Tom Mergaerts: «Nous appliquons les principes ESG (considérations environnementales, sociales et de gouvernance) ; ils sont aujourd’hui imposés par la Commission européenne, mais c’est une tradition qui existait déjà de longue date chez Amonis. Nous excluons notamment tout investissement dans le tabac, les armes (nucléaires), les processus de production nocifs pour l’environnement, les cosmétiques testés chez l’animal… Nous n’investissons par ailleurs que dans des produits énergétiques reposant sur moins de 30% d’énergies fossiles et nous tenons également compte des atteintes aux droits de l’homme, de la corruption et de normes d’éthique fondamentales.

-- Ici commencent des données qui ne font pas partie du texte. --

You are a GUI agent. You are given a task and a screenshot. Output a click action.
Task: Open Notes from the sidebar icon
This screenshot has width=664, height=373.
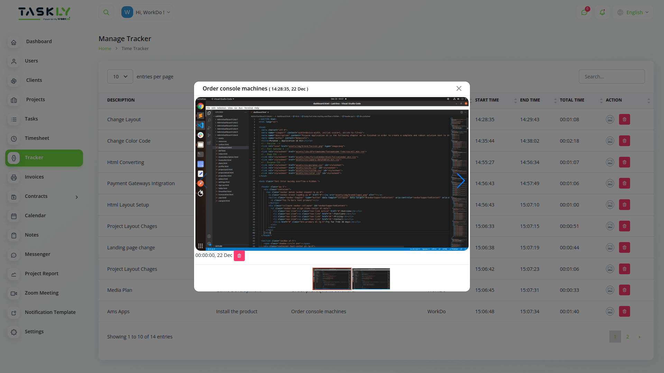[14, 236]
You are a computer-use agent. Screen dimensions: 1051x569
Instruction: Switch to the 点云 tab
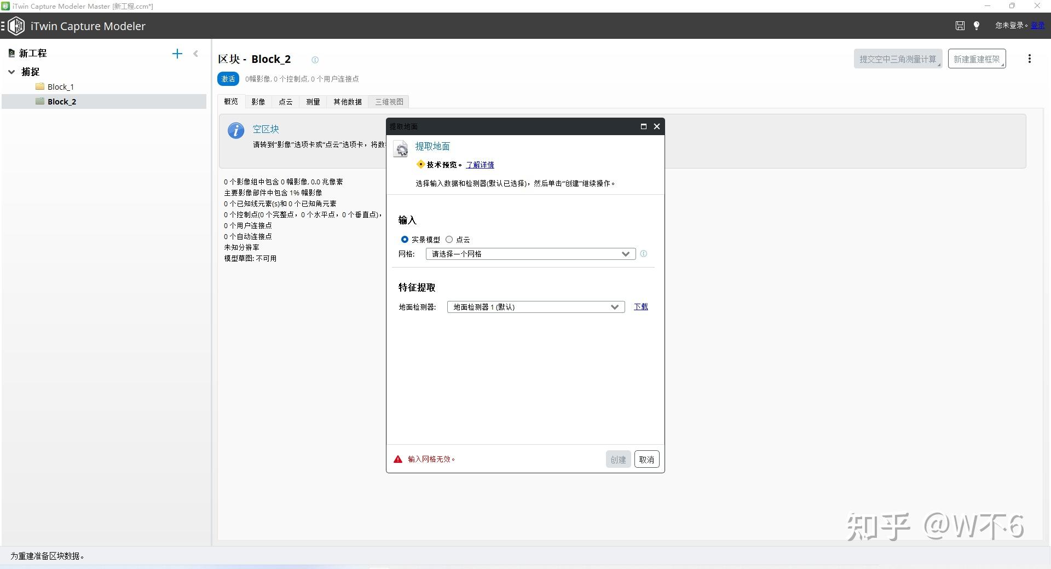[285, 102]
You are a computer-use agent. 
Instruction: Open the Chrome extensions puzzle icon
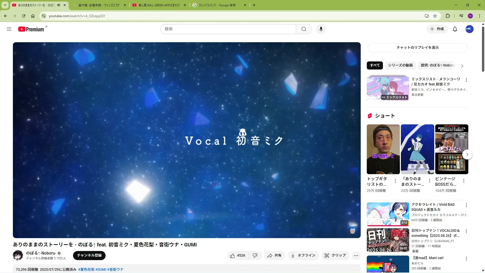[x=448, y=16]
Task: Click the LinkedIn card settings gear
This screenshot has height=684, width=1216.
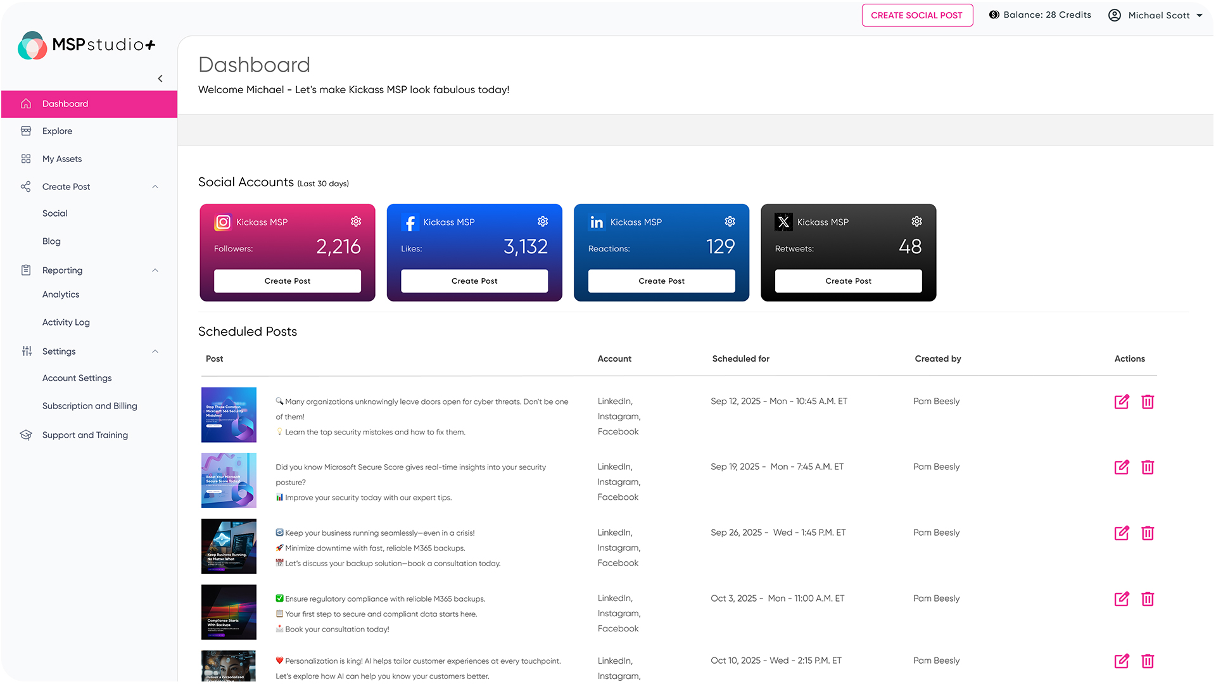Action: point(730,221)
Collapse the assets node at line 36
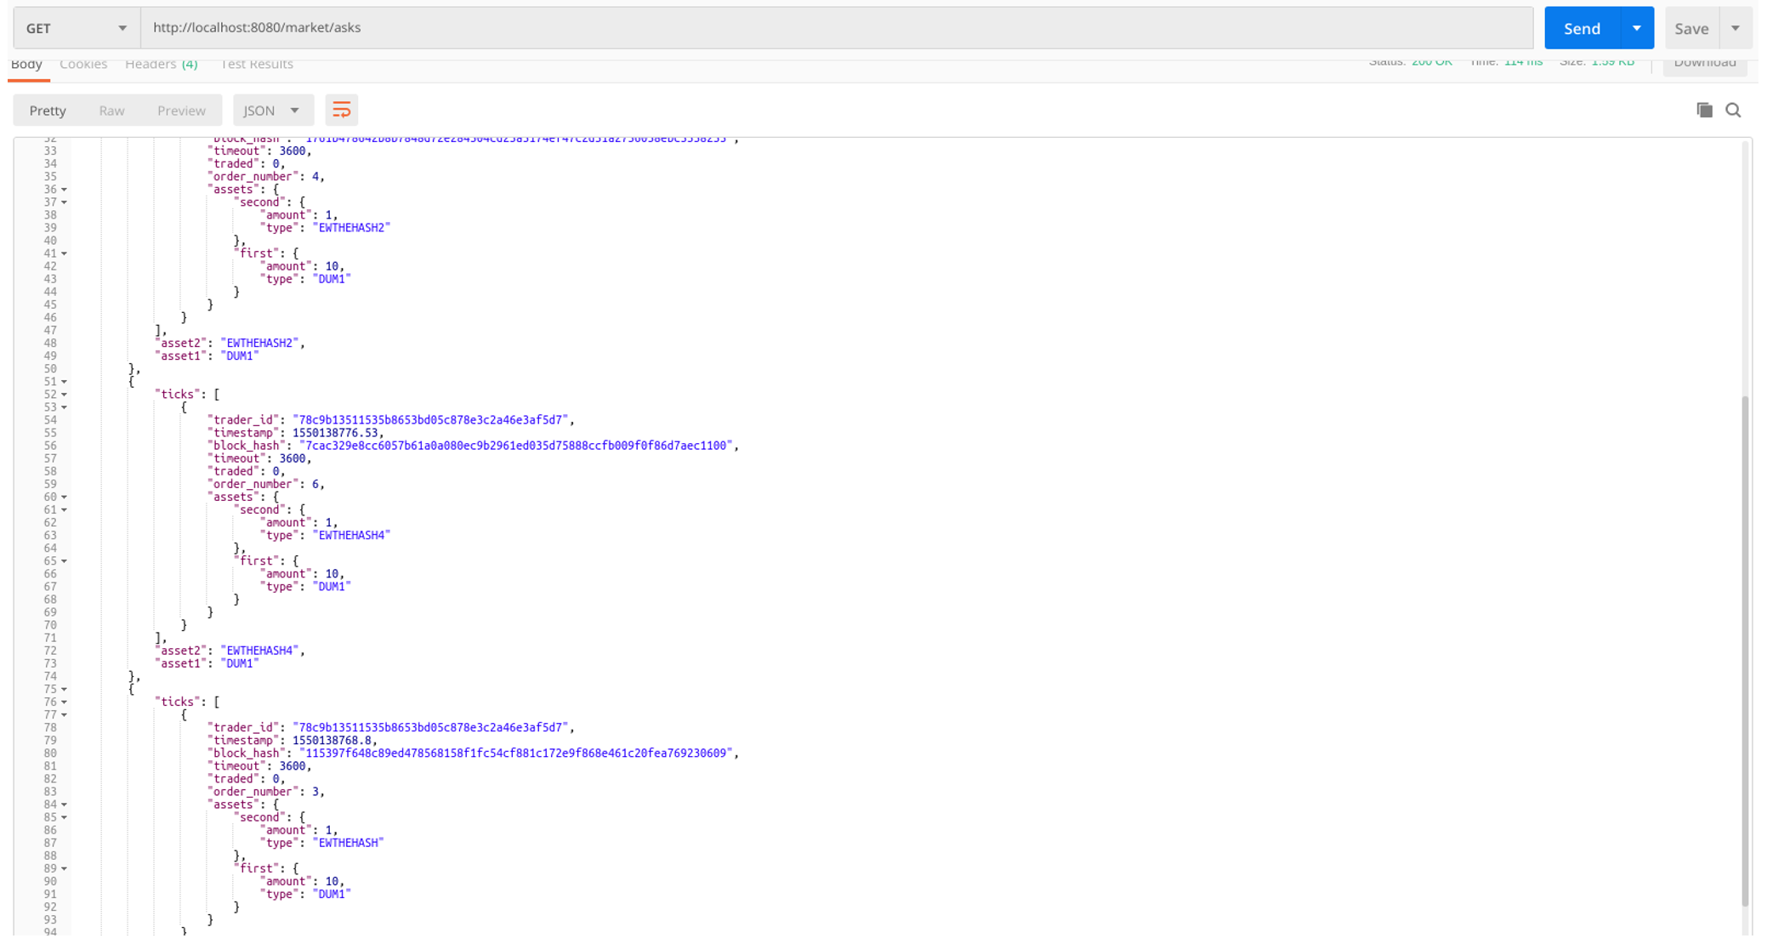Image resolution: width=1767 pixels, height=944 pixels. [64, 190]
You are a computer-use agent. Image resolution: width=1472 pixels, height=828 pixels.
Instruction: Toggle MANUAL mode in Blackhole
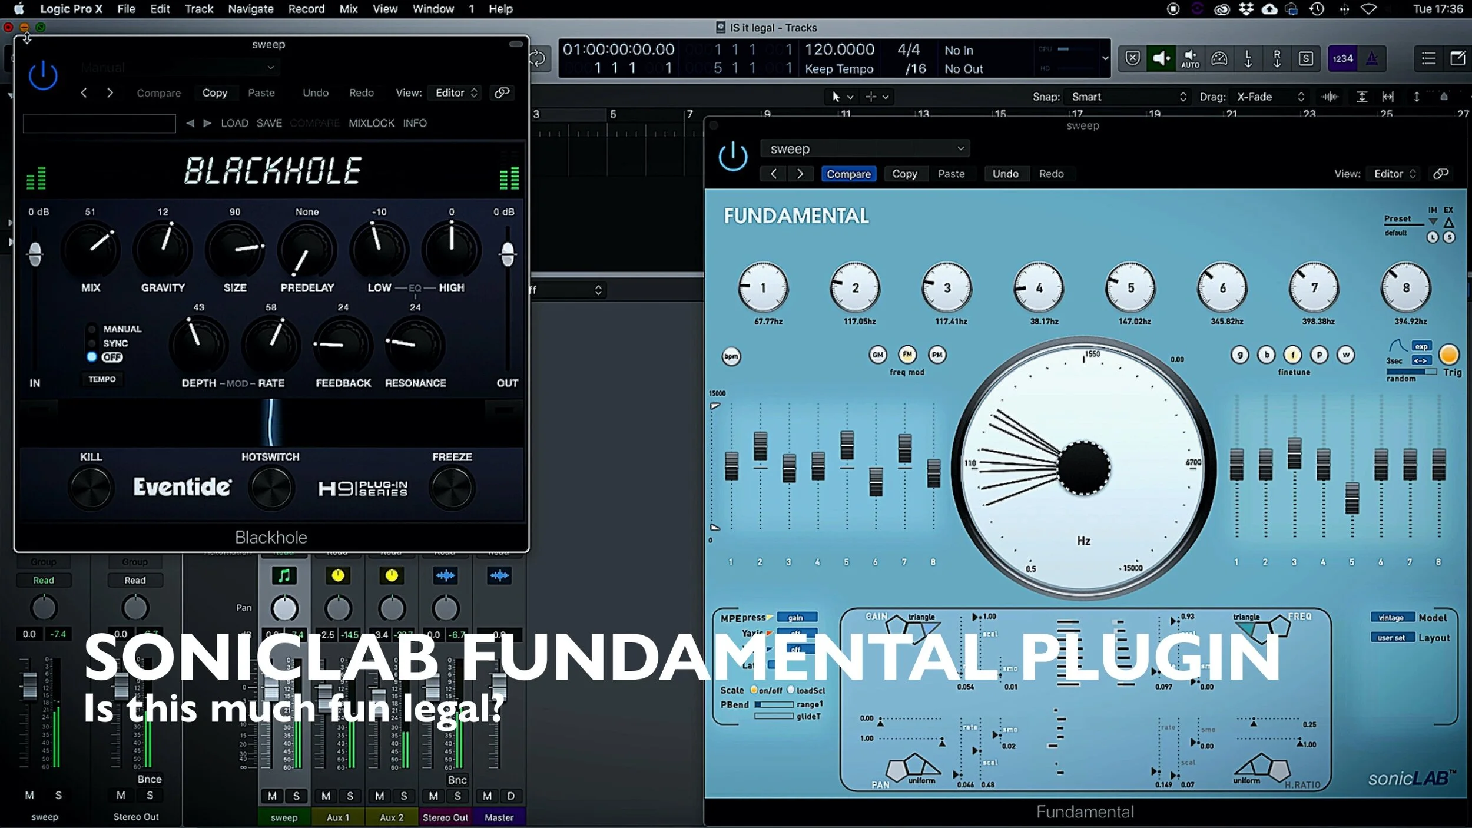pos(92,329)
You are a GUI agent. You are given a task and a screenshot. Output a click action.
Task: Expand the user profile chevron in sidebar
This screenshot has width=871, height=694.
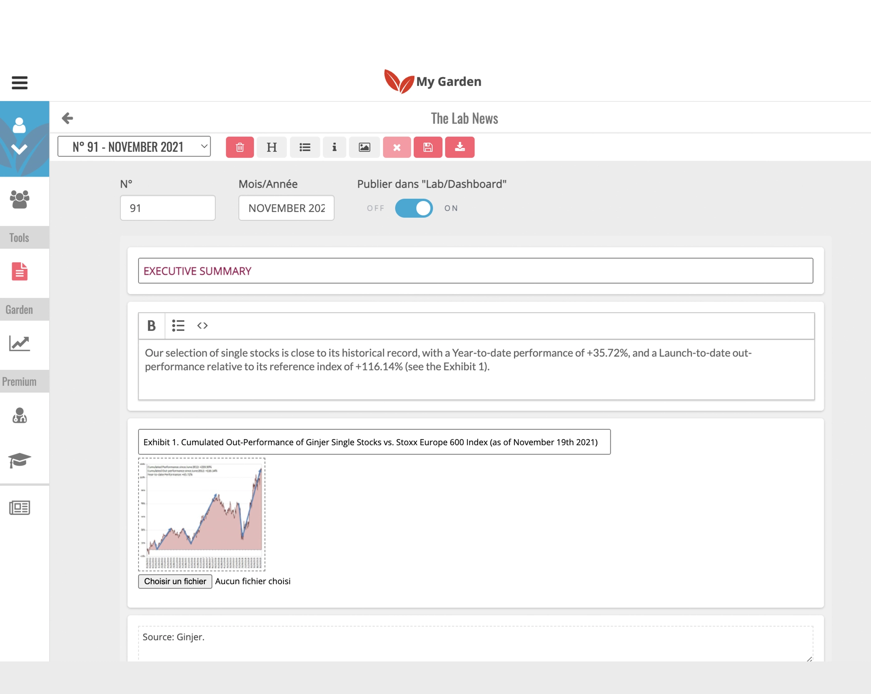click(x=19, y=149)
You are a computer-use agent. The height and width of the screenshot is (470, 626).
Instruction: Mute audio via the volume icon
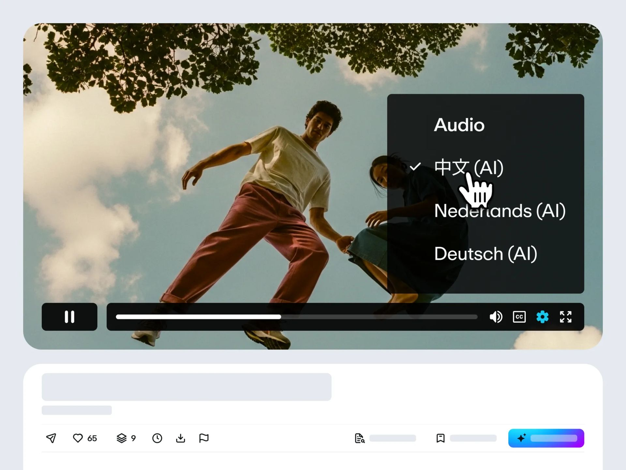(x=496, y=317)
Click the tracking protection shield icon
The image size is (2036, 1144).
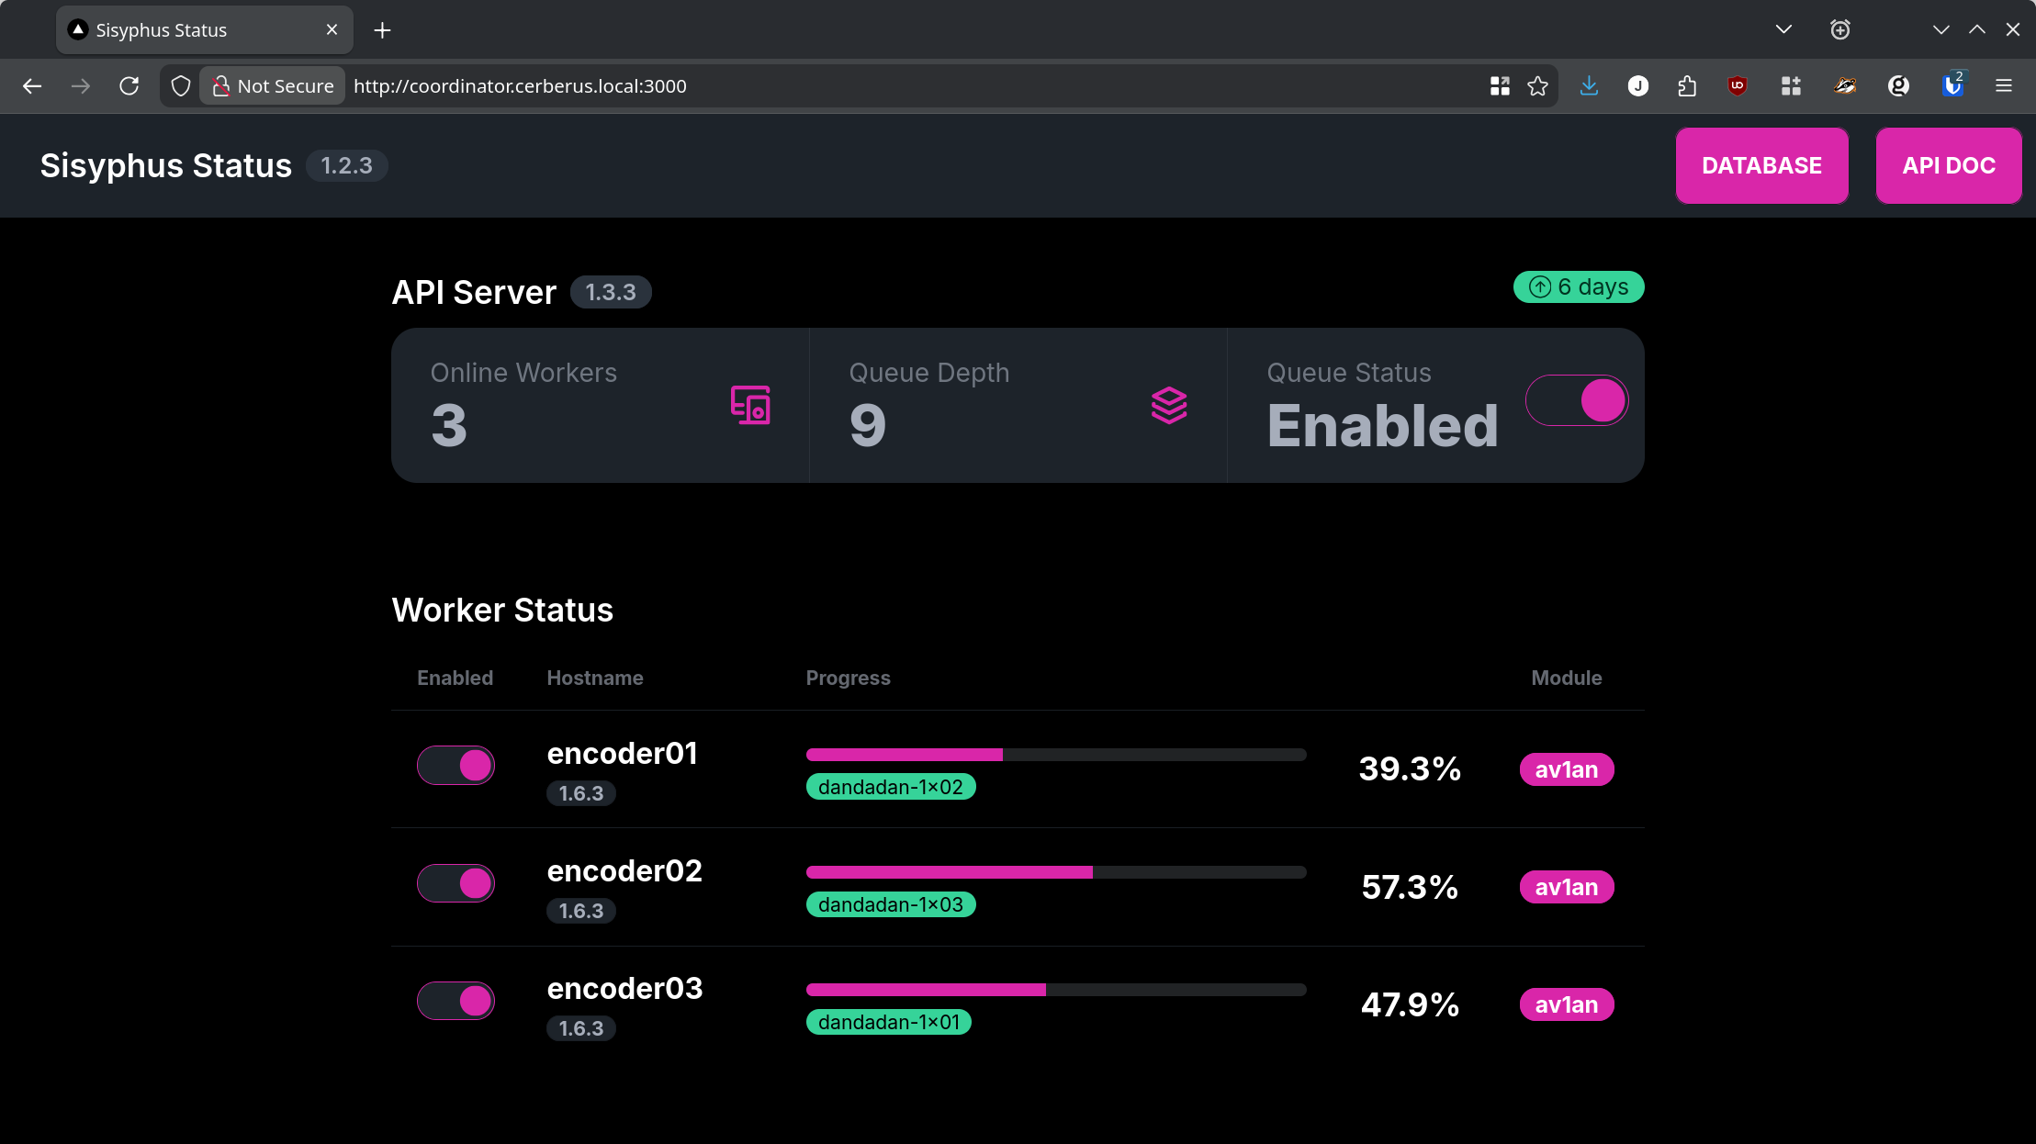(x=181, y=86)
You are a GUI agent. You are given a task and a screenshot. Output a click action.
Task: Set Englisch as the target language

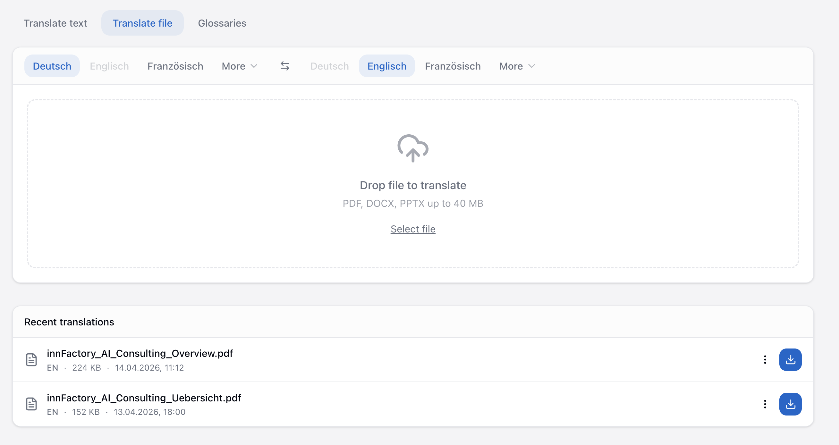click(387, 66)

Ce sont quelques-uns de nos grands critères. En 2018, nous espérons atteindre ainsi une couverture de 85% de notre portefeuille. Sachant que tout n’est pas toujours tout noir ou tout blanc, nous confions à des experts externes le soin de tout examiner dans les moindres détails, car cela demande vraiment un savoir-faire spécifique. Il peut par exemple être acceptable que la fabrication d’un produit repose pour une petite part sur le travail des enfants, pour autant évidemment que cela n’ait pas d’impact délétère sur leur santé. Il faut se garder de considérer ces principes sous un angle trop strictement occidental.»
(1) Cette problématique remonte à la loi du 18 décembre 2015. Celle-ci stipule en effet qu’un indépendant ne peut plus continuer à cotiser à une PLCI à partir du moment où il prend sa pension, ce qui a soulevé la question de savoir si un médecin pensionné qui continue à travailler aux tarifs de la convention peut continuer à investir le montant du statut social Inami dans une PLCI.
Voir également à ce sujet
> Statut social et pension? C’est le chaos ?» La réponse du ministre Bacquelaine.
(2) Lundi dernier à la médicomut, les représentants des médecins n’ont malheureusement pas reçu de signal positif concernant la réduction d’impôts qu’ils espéraient. La balle n’est en effet plus uniquement dans le camp de l’Inami, mais aussi dans celui du SPF Finances, sans compter que le dossier concerne les ministres à la fois de la Santé, des Pensions et des Finances, ce qui réduit sensiblement les chances qu’une solution puisse être trouvée.